ECB maintains liquidity aid but tightens conditions for Greek banks

6th July 2015, Comments 0 comments

The European Central Bank on Monday decided to maintain the emergency liquidity assistance (ELA) lifeline to Greek banks, but made it harder for them to access the funds.

The ECB's governing council held a telephone conference call Monday evening on Greece's cash crisis after Greek voters rejected further austerity measures in a bailout referendum Sunday.

"The Governing Council of the European Central Bank decided today to maintain the provision of emergency liquidity assistance (ELA) to Greek banks at the level decided on 26 June 2015 after discussing a proposal from the Bank of Greece," the Frankfurt-based bank said in a statement.

At the same time, the eurozone central bank also noted that ELA can only be provided against sufficient collateral, putting more pressure on the debt-wracked country by tightening collateral terms.

"The financial situation of the Hellenic Republic has an impact on Greek banks since the collateral they use in Emergency Liquidity Assistance relies to a significant extent on government-linked assets," the ECB said.

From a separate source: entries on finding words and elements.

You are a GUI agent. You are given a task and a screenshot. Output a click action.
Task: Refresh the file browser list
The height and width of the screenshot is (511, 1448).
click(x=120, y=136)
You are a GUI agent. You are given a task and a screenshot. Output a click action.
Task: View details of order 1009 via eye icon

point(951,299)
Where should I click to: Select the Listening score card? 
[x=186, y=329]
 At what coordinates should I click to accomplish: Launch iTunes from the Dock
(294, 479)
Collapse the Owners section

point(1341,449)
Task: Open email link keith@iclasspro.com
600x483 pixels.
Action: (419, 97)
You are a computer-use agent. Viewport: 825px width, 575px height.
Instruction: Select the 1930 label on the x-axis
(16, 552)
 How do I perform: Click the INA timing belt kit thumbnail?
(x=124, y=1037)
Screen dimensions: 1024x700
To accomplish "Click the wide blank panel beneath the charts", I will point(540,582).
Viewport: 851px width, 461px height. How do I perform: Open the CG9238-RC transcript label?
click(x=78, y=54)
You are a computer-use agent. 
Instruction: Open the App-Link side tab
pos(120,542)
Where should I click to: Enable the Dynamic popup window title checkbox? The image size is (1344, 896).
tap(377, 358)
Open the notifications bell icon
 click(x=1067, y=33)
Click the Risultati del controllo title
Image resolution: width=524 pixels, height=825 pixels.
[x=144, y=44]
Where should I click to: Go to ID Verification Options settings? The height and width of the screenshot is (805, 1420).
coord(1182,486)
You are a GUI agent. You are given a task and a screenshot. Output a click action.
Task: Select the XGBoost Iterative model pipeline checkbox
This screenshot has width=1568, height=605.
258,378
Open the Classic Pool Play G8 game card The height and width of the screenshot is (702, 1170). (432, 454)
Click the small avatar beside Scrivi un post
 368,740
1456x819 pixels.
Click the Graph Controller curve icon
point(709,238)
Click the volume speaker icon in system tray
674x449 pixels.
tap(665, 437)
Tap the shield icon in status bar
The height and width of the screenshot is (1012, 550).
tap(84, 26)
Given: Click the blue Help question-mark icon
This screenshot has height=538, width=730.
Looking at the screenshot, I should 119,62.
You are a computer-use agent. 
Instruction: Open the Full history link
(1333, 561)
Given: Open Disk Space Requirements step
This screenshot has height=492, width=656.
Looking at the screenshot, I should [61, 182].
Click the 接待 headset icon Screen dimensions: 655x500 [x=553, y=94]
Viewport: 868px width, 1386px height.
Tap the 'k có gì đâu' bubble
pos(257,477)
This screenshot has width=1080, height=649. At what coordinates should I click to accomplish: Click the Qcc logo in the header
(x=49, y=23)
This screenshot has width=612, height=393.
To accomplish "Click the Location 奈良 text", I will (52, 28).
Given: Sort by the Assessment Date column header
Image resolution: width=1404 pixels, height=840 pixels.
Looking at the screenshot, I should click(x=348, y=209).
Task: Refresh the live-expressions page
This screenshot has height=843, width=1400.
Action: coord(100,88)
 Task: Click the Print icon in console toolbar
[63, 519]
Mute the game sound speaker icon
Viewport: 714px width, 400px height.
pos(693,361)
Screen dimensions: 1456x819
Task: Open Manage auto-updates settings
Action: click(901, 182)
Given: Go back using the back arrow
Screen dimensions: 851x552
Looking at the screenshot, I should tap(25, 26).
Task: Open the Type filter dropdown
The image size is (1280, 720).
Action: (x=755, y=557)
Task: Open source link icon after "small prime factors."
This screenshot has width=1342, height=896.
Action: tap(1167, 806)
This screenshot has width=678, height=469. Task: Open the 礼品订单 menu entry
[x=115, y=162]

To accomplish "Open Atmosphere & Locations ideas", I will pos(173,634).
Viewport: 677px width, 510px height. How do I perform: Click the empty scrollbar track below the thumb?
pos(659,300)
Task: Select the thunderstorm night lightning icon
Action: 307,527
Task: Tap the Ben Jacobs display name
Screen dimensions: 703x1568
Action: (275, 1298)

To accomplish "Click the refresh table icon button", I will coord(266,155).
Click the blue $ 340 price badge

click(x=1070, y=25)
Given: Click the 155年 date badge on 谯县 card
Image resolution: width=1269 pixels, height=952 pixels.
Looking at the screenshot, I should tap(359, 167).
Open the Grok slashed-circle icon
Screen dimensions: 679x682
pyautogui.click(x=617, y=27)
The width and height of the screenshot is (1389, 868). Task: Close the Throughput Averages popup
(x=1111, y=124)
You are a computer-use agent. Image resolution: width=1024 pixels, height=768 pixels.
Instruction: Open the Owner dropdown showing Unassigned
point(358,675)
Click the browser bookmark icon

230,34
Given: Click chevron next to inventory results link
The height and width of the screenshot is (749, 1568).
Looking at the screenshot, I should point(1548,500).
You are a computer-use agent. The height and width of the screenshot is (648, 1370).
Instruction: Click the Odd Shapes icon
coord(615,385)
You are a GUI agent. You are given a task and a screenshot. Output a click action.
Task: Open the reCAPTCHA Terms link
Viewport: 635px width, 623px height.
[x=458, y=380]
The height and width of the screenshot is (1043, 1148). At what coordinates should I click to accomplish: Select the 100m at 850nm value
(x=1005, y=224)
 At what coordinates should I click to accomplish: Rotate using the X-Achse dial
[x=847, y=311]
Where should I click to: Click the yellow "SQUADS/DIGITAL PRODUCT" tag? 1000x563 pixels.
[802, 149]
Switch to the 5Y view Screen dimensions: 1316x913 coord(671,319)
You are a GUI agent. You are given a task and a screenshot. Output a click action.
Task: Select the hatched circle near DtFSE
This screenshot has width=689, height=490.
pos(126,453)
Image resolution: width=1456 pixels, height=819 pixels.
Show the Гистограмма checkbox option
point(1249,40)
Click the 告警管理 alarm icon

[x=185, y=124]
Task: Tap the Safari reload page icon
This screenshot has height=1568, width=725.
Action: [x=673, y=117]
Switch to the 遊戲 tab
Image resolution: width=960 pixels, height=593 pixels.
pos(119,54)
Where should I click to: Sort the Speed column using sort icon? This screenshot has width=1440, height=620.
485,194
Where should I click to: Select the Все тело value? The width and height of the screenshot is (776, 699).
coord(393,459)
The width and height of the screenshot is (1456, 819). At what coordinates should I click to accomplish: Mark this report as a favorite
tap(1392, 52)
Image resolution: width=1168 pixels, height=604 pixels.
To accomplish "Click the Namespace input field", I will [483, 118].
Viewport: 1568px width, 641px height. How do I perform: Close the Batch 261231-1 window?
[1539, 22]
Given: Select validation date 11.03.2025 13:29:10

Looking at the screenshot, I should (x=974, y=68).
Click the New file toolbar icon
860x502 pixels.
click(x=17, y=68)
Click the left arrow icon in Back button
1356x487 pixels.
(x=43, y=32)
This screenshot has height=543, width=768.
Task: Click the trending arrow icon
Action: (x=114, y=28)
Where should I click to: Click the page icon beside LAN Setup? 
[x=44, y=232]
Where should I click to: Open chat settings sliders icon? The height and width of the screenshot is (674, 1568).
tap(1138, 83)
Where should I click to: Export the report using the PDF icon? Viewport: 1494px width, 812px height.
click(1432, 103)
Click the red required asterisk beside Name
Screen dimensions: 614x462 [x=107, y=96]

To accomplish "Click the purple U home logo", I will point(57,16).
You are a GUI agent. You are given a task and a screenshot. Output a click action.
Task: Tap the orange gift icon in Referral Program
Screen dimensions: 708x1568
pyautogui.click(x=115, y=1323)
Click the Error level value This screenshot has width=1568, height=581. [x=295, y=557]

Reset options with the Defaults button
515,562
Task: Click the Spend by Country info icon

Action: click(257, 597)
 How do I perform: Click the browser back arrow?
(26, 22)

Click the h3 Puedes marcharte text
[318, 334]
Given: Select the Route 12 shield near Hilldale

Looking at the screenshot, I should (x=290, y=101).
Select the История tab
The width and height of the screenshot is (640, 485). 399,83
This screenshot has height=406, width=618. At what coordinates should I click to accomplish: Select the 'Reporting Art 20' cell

"In this context, the Governing Council decided today to adjust the haircuts on collateral accepted by the Bank of Greece for ELA," the statement said, a move that will make it more difficult to access ELA funds in the future.

The ECB was "closely monitoring the situation in financial markets" and any impact on "the balance of risks to price stability in the euro area," the statement added.

ELA is currently the only source of financing for Greek banks, and therefore the Greek economy.

Bloomberg News cited a Greek official, speaking on condition of anonymity because the matter is confidential, as saying that Greek banks can cope with the new terms and the ECB didn't impose a hard deadline on the country.

The ECB will review its decision on Wednesday, the official told Bloomberg, the day after an emergency summit of eurozone leaders on the Greek crisis in Brussels.